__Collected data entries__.
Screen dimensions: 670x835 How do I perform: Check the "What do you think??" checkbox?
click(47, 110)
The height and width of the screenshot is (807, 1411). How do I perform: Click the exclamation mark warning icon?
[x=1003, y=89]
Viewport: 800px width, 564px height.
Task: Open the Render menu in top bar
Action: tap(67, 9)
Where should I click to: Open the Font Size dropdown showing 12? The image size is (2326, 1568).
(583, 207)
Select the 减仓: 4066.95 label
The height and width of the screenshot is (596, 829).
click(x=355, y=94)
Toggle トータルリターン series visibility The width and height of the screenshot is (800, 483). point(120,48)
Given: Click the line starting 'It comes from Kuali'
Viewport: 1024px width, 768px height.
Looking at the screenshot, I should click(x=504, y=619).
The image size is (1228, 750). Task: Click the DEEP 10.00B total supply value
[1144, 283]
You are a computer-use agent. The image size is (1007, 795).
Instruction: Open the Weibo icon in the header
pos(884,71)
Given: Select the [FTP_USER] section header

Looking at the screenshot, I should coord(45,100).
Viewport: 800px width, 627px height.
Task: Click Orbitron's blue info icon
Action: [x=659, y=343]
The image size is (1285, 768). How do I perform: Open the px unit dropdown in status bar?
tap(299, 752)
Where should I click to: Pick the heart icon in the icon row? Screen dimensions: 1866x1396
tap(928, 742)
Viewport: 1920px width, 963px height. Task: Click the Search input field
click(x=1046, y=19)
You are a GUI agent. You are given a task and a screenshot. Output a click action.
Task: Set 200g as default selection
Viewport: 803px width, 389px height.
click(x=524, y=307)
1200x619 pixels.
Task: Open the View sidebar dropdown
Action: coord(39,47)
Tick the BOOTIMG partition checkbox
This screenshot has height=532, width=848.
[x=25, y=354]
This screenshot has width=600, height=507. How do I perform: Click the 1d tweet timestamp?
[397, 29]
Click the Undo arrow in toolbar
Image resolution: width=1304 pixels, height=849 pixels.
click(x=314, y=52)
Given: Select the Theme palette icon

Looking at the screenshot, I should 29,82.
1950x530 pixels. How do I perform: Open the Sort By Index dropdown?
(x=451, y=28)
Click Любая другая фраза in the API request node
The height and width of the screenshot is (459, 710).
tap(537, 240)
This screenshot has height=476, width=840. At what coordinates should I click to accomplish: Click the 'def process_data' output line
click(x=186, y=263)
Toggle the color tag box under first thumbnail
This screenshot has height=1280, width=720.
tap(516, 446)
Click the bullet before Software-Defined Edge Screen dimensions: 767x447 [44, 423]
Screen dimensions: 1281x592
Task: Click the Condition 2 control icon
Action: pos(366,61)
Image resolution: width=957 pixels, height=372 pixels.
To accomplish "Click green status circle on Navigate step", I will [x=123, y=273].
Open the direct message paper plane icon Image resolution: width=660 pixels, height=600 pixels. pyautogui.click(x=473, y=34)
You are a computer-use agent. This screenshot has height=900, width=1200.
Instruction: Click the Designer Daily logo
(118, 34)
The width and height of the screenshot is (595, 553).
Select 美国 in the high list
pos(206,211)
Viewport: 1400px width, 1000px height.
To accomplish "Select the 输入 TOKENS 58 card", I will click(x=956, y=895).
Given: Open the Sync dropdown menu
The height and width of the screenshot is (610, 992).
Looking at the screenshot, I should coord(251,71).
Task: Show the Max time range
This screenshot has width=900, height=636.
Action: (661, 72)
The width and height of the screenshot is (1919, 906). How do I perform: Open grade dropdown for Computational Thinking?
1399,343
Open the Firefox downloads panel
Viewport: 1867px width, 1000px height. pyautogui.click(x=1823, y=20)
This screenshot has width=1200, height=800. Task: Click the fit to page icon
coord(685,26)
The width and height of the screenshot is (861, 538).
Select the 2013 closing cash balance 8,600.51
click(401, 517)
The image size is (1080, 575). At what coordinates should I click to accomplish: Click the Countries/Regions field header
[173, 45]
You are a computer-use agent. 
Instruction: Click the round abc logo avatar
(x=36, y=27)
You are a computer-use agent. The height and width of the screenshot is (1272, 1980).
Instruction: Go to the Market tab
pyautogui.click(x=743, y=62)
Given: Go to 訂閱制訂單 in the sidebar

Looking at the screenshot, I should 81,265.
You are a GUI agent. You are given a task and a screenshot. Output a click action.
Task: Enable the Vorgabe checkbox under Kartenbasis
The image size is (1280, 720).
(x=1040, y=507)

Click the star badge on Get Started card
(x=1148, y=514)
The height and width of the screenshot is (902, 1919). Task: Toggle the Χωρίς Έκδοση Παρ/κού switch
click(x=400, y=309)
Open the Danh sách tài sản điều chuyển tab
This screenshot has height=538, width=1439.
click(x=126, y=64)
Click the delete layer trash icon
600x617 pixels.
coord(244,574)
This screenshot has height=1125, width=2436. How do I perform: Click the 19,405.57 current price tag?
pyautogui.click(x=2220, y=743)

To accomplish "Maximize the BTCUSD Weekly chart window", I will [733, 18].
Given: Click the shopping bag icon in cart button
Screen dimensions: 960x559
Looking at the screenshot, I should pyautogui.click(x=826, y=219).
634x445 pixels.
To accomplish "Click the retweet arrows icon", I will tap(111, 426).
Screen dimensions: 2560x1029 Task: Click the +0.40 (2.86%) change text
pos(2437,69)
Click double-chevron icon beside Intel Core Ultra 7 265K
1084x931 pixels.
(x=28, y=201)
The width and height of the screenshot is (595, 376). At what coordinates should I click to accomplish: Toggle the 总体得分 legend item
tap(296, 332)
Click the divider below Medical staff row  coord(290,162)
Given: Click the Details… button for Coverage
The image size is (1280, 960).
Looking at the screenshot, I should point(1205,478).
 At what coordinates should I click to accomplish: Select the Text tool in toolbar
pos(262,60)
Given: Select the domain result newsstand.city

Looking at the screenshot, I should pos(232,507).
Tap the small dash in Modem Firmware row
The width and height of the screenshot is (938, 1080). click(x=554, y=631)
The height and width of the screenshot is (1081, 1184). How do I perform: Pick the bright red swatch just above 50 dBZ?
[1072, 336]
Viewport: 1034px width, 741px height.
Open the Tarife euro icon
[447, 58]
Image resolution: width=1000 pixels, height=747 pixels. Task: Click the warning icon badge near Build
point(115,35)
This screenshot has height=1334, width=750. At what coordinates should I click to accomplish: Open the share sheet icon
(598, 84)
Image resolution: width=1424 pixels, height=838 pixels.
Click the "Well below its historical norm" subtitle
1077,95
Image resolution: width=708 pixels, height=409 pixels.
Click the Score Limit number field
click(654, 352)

__GOAL OF THE EXERCISE__. Your task is to reproduce the records in full, without any alteration.

__SOLUTION FOR THIS EXERCISE__.
Screen dimensions: 670x835 How do I perform: Check the "What do you think??" checkbox?
click(47, 110)
The height and width of the screenshot is (807, 1411). How do I perform: Click the exclamation mark warning icon?
[x=1003, y=89]
Viewport: 800px width, 564px height.
Task: Open the Render menu in top bar
Action: tap(67, 9)
Where should I click to: Open the Font Size dropdown showing 12? The image size is (2326, 1568).
(583, 207)
Select the 减仓: 4066.95 label
The height and width of the screenshot is (596, 829).
click(x=355, y=94)
Toggle トータルリターン series visibility The width and height of the screenshot is (800, 483). point(120,48)
Given: Click the line starting 'It comes from Kuali'
Viewport: 1024px width, 768px height.
Looking at the screenshot, I should click(x=504, y=619).
The image size is (1228, 750). Task: Click the DEEP 10.00B total supply value
[1144, 283]
You are a computer-use agent. The image size is (1007, 795).
Instruction: Open the Weibo icon in the header
pos(884,71)
Given: Select the [FTP_USER] section header

Looking at the screenshot, I should coord(45,100).
Viewport: 800px width, 627px height.
Task: Click Orbitron's blue info icon
Action: [x=659, y=343]
The image size is (1285, 768). How do I perform: Open the px unit dropdown in status bar?
tap(299, 752)
Where should I click to: Pick the heart icon in the icon row? Screen dimensions: 1866x1396
tap(928, 742)
Viewport: 1920px width, 963px height. Task: Click the Search input field
click(x=1046, y=19)
You are a GUI agent. You are given a task and a screenshot. Output a click action.
Task: Set 200g as default selection
Viewport: 803px width, 389px height.
click(x=524, y=307)
1200x619 pixels.
Task: Open the View sidebar dropdown
Action: coord(39,47)
Tick the BOOTIMG partition checkbox
This screenshot has height=532, width=848.
[x=25, y=354]
This screenshot has width=600, height=507. How do I perform: Click the 1d tweet timestamp?
[397, 29]
Click the Undo arrow in toolbar
Image resolution: width=1304 pixels, height=849 pixels.
click(x=314, y=52)
Given: Select the Theme palette icon

Looking at the screenshot, I should 29,82.
1950x530 pixels. How do I perform: Open the Sort By Index dropdown?
(x=451, y=28)
Click Любая другая фраза in the API request node
The height and width of the screenshot is (459, 710).
tap(537, 240)
This screenshot has height=476, width=840. At what coordinates should I click to accomplish: Click the 'def process_data' output line
click(x=186, y=263)
Toggle the color tag box under first thumbnail
This screenshot has height=1280, width=720.
tap(516, 446)
Click the bullet before Software-Defined Edge Screen dimensions: 767x447 [44, 423]
Screen dimensions: 1281x592
Task: Click the Condition 2 control icon
Action: pos(366,61)
Image resolution: width=957 pixels, height=372 pixels.
To accomplish "Click green status circle on Navigate step", I will [x=123, y=273].
Open the direct message paper plane icon Image resolution: width=660 pixels, height=600 pixels. pyautogui.click(x=473, y=34)
You are a computer-use agent. This screenshot has height=900, width=1200.
Instruction: Click the Designer Daily logo
(118, 34)
The width and height of the screenshot is (595, 553).
Select 美国 in the high list
pos(206,211)
Viewport: 1400px width, 1000px height.
To accomplish "Select the 输入 TOKENS 58 card", I will click(x=956, y=895).
Given: Open the Sync dropdown menu
The height and width of the screenshot is (610, 992).
Looking at the screenshot, I should coord(251,71).
Task: Show the Max time range
This screenshot has width=900, height=636.
Action: (661, 72)
The width and height of the screenshot is (1919, 906). How do I perform: Open grade dropdown for Computational Thinking?
1399,343
Open the Firefox downloads panel
Viewport: 1867px width, 1000px height. pyautogui.click(x=1823, y=20)
This screenshot has width=1200, height=800. Task: Click the fit to page icon
coord(685,26)
The width and height of the screenshot is (861, 538).
Select the 2013 closing cash balance 8,600.51
click(401, 517)
The image size is (1080, 575). At what coordinates should I click to accomplish: Click the Countries/Regions field header
[173, 45]
You are a computer-use agent. 
Instruction: Click the round abc logo avatar
(x=36, y=27)
You are a computer-use agent. The height and width of the screenshot is (1272, 1980).
Instruction: Go to the Market tab
pyautogui.click(x=743, y=62)
Given: Go to 訂閱制訂單 in the sidebar

Looking at the screenshot, I should 81,265.
You are a GUI agent. You are given a task and a screenshot. Output a click action.
Task: Enable the Vorgabe checkbox under Kartenbasis
The image size is (1280, 720).
(x=1040, y=507)

Click the star badge on Get Started card
(x=1148, y=514)
The height and width of the screenshot is (902, 1919). Task: Toggle the Χωρίς Έκδοση Παρ/κού switch
click(x=400, y=309)
Open the Danh sách tài sản điều chuyển tab
This screenshot has height=538, width=1439.
click(x=126, y=64)
Click the delete layer trash icon
600x617 pixels.
coord(244,574)
This screenshot has height=1125, width=2436. How do I perform: Click the 19,405.57 current price tag?
pyautogui.click(x=2220, y=743)

To accomplish "Maximize the BTCUSD Weekly chart window", I will [733, 18].
Given: Click the shopping bag icon in cart button
Screen dimensions: 960x559
Looking at the screenshot, I should pyautogui.click(x=826, y=219).
634x445 pixels.
To accomplish "Click the retweet arrows icon", I will tap(111, 426).
Screen dimensions: 2560x1029 Task: Click the +0.40 (2.86%) change text
pos(2437,69)
Click double-chevron icon beside Intel Core Ultra 7 265K
1084x931 pixels.
(x=28, y=201)
The width and height of the screenshot is (595, 376). At what coordinates should I click to accomplish: Toggle the 总体得分 legend item
tap(296, 332)
Click the divider below Medical staff row  coord(290,162)
Given: Click the Details… button for Coverage
The image size is (1280, 960).
Looking at the screenshot, I should point(1205,478).
 At what coordinates should I click to accomplish: Select the Text tool in toolbar
pos(262,60)
Given: Select the domain result newsstand.city

Looking at the screenshot, I should pos(232,507).
Tap the small dash in Modem Firmware row
The width and height of the screenshot is (938, 1080). click(x=554, y=631)
The height and width of the screenshot is (1081, 1184). How do I perform: Pick the bright red swatch just above 50 dBZ?
[1072, 336]
Viewport: 1034px width, 741px height.
Open the Tarife euro icon
[447, 58]
Image resolution: width=1000 pixels, height=747 pixels. Task: Click the warning icon badge near Build
point(115,35)
This screenshot has height=1334, width=750. At what coordinates should I click to accomplish: Open the share sheet icon
(598, 84)
Image resolution: width=1424 pixels, height=838 pixels.
Click the "Well below its historical norm" subtitle
1077,95
Image resolution: width=708 pixels, height=409 pixels.
Click the Score Limit number field
click(654, 352)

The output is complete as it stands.